# Complete set up for sale



## TREESTANDSNYPER (Jan 17, 2003)

I have a RH white Hoyt Formula Excel (25") riser. With Hoyt Formula Excel limbs. The limbs are 32 pound longs. The limbs come with LimbSaver Recurve Broadband LimbSavers, color yellow.
It comes with the following accessories:
Shibuya Ultima rest, silver.
Shibuya DX plunger, silver.
Shibuya Dual Click sight, blue.
W&W Carbon Clicker.








Gas Pro Recurve Efficent Sight Pin, color red with dot.
W&W WTS Damper Stabilizer Red
Win & Win HMC+ Stabilizer 28" Black, Win & Win WTW Damper Blue
W&W HMC PLUS Side Rods, 10", color blue.
W&W HMC PLUS Extender, 5" color red
Win & Win CX2 Carbon V-Bar, 40°.
Doinker DAWG Weights Aluminum (1/4-20)
W&W Sebastian Flute Elite Plus Bowstand, color blue.
W&W Sebastian Flute Finger Sling, color red.
60X bowstring, 8190 color floor yellow with mountain berry end servings.
W&W FINNO Chest Guard
Right Hand, SizeMedium, ColorRed
Cartel Bow Stringer
Hoyt recurve backpack
Beiter arm guard, color heavy green.
Easton field quiver, color red.
Black Mamba Venom II Finger Tab w/ Axios Finger Spacer.

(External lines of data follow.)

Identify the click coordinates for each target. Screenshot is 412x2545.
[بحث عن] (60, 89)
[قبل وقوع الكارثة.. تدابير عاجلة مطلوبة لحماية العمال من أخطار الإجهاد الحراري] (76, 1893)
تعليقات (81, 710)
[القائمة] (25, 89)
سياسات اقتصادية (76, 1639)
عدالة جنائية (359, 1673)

Entire package $900 shipped to your door. Fully insured. Will accept either Paypal or a US Postal Money Order.


----------



## MIshooter (Sep 19, 2014)

Post in classifieds


----------



## TREESTANDSNYPER (Jan 17, 2003)

I did, and it posted it here. Twice even. Don't know why it's doing that.


----------



## MIshooter (Sep 19, 2014)

Ah ok. Kinda weird


----------